Recreating an Economist WDI Chart in R
Background
I really liked this blogpost by Peter Ellis that was recently brought to my attention by everyone’s favourite #rstats tweeter, Mara Averick:
???? code-through: “Inter-country inequality and the World Development Indicators” by @ellis2013nz https://t.co/zIjgqjPqKc #rstats #dataviz pic.twitter.com/h1sUfO2PPJ
— Mara Averick (@dataandme) July 22, 2017
In the post, Peter recreates some of the charts from Branko Milanovic’s highly acclaimed book ‘Global Inequality: A New Approach for the Age of Globalization’ using World Development Indicator data from the World Bank. It’s a great code-through, so go check-it before I inevitably wreck-it.
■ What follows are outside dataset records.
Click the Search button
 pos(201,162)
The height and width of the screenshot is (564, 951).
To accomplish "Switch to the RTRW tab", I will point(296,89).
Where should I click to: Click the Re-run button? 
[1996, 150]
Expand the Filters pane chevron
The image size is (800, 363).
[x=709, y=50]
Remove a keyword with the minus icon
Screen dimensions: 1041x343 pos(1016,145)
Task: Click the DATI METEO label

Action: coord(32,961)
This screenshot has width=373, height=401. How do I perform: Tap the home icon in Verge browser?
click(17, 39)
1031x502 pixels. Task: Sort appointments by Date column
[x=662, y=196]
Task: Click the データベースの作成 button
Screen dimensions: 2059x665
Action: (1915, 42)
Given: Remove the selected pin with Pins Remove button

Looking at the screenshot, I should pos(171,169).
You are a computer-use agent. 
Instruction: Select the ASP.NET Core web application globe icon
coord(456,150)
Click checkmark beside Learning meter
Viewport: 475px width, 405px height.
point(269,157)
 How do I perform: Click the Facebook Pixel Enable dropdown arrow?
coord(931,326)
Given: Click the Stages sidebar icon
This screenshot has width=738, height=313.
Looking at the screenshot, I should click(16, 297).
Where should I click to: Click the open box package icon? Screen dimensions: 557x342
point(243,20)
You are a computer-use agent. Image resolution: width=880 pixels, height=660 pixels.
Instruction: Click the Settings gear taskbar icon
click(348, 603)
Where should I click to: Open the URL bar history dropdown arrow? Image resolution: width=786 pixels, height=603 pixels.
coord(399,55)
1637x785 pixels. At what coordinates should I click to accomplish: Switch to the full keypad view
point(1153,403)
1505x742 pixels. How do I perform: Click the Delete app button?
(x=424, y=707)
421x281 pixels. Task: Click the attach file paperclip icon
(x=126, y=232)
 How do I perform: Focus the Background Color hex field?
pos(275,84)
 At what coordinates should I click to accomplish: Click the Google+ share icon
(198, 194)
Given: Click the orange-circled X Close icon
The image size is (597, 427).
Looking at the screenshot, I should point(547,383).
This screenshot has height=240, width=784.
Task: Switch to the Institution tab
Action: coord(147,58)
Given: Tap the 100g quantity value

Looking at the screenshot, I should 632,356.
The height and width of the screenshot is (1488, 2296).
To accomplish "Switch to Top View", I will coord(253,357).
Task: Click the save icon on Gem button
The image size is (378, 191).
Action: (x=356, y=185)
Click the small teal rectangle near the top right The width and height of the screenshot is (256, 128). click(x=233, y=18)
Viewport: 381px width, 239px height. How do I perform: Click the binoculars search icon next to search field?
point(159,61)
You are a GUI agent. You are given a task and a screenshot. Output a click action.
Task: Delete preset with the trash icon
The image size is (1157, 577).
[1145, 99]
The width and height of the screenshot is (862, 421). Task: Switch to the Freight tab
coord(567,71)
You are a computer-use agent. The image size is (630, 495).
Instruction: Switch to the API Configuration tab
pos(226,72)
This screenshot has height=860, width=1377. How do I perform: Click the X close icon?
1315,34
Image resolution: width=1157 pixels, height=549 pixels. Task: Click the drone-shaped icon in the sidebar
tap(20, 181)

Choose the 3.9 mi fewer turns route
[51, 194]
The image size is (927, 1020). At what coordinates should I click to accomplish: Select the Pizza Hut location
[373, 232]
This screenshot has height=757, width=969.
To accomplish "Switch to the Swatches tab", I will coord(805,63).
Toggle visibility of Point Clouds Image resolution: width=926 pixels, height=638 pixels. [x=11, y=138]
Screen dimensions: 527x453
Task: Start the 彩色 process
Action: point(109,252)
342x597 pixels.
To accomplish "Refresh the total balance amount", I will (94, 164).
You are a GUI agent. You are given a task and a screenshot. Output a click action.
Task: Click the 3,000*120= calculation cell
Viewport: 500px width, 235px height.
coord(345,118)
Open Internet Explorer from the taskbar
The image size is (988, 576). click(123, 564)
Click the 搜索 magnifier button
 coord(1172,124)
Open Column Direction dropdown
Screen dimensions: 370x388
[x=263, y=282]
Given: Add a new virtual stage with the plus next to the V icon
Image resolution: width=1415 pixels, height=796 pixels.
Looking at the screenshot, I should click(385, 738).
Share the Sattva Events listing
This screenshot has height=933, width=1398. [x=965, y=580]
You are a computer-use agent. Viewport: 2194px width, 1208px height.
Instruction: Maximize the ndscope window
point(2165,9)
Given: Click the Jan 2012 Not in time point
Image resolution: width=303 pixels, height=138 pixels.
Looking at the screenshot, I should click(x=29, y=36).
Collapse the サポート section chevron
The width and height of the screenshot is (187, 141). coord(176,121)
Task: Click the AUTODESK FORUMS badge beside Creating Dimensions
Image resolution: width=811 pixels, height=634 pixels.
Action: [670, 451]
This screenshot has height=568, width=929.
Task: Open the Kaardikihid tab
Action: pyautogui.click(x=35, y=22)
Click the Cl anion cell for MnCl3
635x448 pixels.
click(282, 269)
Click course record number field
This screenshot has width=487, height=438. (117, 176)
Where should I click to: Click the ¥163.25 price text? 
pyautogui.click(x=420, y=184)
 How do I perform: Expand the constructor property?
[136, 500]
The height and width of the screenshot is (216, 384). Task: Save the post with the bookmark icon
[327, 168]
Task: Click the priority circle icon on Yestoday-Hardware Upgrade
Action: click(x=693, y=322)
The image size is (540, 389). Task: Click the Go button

I think recreating some of your favourite charts is a great way practice and develop your data vis skills, from finding the data all the way through to the final visual output. So I thought I’d try to recreate a WDI based chart that featured in The Economist a few weeks ago…
The Economist
If you’re a fan of data visualistion then you’ve most likely appreciated a chart from The Economist in your time. It’s a brilliant publication that consitently churns out the sort of fact-based journalism we need more of in this era of alternative facts.
Their charts are always enlightening as well as aesthetically on-the-money (and often with hilariously witty titles), so do go and check out their Graphic Detail blog for a daily dose of graphic magic. A recent highlight is this chart of cherry-blossom peak-blooms in Kyoto, Japan with data going all the way back to the year 800!
Today I’m going to try and replicate a slightly more boring chart that caught my eye in a recent article focusing on Liberia and the somewhat paradoxical effect foreign aid investment can have on a developing country.
The chart (below) shows GDP figures for a selection of countries in the years after a significant economic collapse.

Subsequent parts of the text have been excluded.